Membicarakan orang lain tidak sama dengan ngegosip. Nah, ini nih yang suka jadi salah kaprah. Ketentuan aktifitas ini berubah jadi ngegosip adalah apabila dalam cerita sudah ada bumbu-bumbu yang ditambahkan atau dikurangi. Semisal, ada kabar kalau si A putus dengan tunangannya, bisa jadi gosip kalau si A putus dengan tunangannya karena orang ketiga, padahal yang sebenarnya terjadi karena si A mau jadi TKW di Arab misalnya. Nah, sudah ada spin-spin cerita tertentu yang tidak benar. Jadilah itu gosip. Kenapa membicarakan orang lain identik dengan ngegosip? Emang dasar ya yang namanya manusia (apalagi manusia di negara kita tercinta), kalau beritanya kurang wah atau heboh kayaknya jadi ga seru jadi kudu ada plot-plot tertentu yang bikin menarik. Dan sudah seperti tertanam di alam bawah sadar, kalau ada berita entah gimana prosesnya ada aja pernak-perniknya. Dan karena itu suka simpang siur beritanya, ada versi A, B, C, dan D. Sudah gak tau mana yang benar, kalau bukan tanya ke sumber utamanya. Karena kebiasaan bikin-bikin cerita baru ala sutradara, ngomongin orang ini malah terasa gak ada bedanya ngegosip.

Berhubung ngomongin orang dekat dengan ngegosip, jadilah aktifitas ini dipandang negatif. Padahal ngomongin orang yang tepat (ceritanya fakta, berasal dari sumber-sumber terpercaya, berita konsisten) bisa jadi sarana refleksi, dan pelajaran buat kita sendiri. Kalau beritanya berita kurang baik, ya buat jaga-jaga kita juga. Kalau beritanya bagus, ya boleh lah jadi referensi perilaku kita. Apalagi di jaman dengan arus informasi yang cepat sekali seperti sekarang ini, kita sebagai pelaku, ya kudu pinter-pinter lihat info mana yang bener - layak untuk disebarkan, dan mana yang hanya gosip semata. Saya sendiri kadang kejebak juga dengan hal ini, saya kira beritanya bener ternyata hoax dan gosip, niat hati cerita ke teman-teman buat sekedar sharing malah jadi ngegosip. Hedeh, saya terjerumus ke dalam lembah kelam pergosipan deh jadinya.

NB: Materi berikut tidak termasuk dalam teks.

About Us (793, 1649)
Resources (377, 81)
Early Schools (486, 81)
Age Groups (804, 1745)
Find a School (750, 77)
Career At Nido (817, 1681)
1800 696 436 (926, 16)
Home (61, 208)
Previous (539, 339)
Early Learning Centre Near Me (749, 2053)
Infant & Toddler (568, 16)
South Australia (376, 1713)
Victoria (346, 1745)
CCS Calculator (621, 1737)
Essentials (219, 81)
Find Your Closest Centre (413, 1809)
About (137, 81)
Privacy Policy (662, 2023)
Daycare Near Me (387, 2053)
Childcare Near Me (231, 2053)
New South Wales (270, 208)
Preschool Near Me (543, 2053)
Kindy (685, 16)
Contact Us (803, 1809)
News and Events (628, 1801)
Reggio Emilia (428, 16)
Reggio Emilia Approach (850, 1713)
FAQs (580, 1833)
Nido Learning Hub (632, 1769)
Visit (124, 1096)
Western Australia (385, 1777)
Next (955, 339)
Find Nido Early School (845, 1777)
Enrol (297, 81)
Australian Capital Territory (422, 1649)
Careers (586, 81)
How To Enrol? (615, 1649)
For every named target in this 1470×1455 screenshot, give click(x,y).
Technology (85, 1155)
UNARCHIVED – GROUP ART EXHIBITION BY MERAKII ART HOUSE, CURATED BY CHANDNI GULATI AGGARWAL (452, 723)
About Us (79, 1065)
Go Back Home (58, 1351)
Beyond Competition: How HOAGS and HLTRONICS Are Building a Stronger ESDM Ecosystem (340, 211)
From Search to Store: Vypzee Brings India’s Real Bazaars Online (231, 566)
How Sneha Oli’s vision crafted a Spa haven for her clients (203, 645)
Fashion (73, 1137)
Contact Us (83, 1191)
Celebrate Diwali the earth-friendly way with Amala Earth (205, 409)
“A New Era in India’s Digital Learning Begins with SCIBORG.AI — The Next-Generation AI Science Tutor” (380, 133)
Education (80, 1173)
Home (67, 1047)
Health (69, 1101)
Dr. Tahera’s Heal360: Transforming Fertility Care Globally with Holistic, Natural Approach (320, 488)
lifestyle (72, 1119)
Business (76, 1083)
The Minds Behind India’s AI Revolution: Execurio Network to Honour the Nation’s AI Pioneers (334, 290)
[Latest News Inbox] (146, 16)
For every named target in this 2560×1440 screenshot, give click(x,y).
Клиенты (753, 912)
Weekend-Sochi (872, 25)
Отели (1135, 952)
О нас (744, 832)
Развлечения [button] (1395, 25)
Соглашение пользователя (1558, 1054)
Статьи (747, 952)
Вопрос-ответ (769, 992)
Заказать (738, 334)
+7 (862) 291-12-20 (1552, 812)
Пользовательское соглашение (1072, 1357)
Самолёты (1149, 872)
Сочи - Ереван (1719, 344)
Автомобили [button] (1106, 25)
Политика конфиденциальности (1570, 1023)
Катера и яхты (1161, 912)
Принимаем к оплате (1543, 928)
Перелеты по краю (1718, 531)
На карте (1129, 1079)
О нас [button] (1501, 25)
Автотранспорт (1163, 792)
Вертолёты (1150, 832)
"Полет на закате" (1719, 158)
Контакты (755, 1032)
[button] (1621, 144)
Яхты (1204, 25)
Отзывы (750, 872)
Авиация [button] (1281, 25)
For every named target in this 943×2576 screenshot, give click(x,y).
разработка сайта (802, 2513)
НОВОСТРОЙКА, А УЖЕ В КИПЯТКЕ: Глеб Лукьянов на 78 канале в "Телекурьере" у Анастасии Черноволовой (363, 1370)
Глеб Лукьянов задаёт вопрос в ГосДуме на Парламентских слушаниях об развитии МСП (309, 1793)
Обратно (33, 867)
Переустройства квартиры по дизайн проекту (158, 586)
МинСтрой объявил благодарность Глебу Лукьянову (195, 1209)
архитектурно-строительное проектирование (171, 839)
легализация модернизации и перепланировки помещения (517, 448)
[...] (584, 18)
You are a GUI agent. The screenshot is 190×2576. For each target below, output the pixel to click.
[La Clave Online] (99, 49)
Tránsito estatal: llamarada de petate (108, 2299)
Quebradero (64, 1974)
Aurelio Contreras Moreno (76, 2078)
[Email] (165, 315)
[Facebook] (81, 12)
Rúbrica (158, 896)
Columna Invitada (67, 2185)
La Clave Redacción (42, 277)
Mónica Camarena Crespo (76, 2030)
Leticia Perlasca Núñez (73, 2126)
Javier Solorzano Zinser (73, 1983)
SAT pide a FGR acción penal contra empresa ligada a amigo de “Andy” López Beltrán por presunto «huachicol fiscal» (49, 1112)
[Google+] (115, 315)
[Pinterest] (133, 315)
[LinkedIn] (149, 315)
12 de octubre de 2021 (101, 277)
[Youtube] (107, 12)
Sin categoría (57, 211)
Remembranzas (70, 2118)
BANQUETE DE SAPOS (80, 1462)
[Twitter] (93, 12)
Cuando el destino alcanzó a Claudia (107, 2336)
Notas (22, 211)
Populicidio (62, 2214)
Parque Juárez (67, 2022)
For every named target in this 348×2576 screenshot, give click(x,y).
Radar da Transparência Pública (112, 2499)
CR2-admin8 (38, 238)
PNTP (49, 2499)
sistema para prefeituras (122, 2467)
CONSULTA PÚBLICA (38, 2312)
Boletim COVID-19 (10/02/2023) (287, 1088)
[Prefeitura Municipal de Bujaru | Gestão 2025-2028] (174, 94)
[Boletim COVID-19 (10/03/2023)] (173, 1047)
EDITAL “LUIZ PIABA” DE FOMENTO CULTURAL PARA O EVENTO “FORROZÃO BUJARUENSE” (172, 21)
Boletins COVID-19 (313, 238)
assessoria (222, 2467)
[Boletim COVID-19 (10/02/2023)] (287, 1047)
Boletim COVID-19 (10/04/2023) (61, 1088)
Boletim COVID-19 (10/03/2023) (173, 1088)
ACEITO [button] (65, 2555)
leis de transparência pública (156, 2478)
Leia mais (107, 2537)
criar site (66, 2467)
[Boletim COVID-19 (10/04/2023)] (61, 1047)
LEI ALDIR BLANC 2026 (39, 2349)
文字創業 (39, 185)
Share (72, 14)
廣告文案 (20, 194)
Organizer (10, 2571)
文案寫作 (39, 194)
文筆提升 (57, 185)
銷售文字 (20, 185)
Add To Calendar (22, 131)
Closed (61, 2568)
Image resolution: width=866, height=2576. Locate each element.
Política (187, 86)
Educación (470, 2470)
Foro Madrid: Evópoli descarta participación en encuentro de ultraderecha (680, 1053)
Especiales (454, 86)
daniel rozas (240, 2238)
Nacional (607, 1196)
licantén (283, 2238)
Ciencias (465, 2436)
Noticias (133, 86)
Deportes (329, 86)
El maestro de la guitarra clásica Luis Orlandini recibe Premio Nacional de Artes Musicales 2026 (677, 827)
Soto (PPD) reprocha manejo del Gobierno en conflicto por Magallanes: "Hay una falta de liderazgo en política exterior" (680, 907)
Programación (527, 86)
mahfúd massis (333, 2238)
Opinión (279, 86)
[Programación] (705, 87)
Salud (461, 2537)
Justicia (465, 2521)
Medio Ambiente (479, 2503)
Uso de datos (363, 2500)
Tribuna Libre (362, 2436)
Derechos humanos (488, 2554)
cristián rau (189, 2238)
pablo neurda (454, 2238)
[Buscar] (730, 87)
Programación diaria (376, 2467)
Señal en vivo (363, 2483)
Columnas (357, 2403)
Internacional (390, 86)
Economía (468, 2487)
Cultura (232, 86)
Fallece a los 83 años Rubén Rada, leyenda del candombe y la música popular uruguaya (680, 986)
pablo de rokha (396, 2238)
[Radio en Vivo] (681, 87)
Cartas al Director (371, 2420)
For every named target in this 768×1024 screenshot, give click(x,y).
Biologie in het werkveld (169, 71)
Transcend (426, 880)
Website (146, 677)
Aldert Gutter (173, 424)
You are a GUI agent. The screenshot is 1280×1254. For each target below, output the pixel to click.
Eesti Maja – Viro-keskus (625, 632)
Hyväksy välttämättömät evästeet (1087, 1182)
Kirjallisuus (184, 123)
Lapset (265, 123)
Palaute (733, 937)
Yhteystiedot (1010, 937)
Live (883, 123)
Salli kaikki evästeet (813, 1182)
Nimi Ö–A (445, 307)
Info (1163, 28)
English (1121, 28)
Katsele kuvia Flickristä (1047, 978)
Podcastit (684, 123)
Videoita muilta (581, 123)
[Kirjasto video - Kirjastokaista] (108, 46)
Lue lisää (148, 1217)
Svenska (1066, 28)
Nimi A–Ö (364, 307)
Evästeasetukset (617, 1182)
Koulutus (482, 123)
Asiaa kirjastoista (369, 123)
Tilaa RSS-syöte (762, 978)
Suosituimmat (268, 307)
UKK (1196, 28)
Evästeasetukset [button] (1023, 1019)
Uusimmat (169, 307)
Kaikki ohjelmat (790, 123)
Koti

Membicarakan orang lain itu perlu tapi tidak terlalu penting sebenarnya. Sama dengan kebiasaan lainnya, kalau dilakukan berlebihan hanya akan merugikan diri kita sendiri saja. Masyarakat Indonesia dengan budaya-nya yang timur banget, masyarakatnya yang komunal, dan kepentingan antar-golongannya masih kuat membuat acara ‘membicarakan orang lain’ jadi bagian dari budaya. Di negara barat hal ini tidak terlalu terasa, karena topik pembicaraan di sana kebanyakan soal diri sendiri, berita umum yang terjadi di sekitar, atau ya ilmu pengetahuan tertentu. Jarang banget ada orang yang mau ngurusin urusan orang lain kayak kita di sini. Hahaha.. Aduh padahal kalau dipikir-pikir ngurusin diri sendiri aja sudah bikin pusing, apalagi ngurus orang lain yah..

Ya sudah, kita mendingan seperlunya saja ngomongin orang. Kalau yang lain membahas ya kita ikut dengan memperhatikan aturan (gak usah nambah atau ngurangin cerita), kalau sudah mepet-mepet gosip ya kita gak usah ikut-ikutan – memilih mundur teratur, dan yang terakhir.. Berdoa saja kalau diri kita ini tidak jadi bahan omongan orang lain, hahaha.. Ok, take care.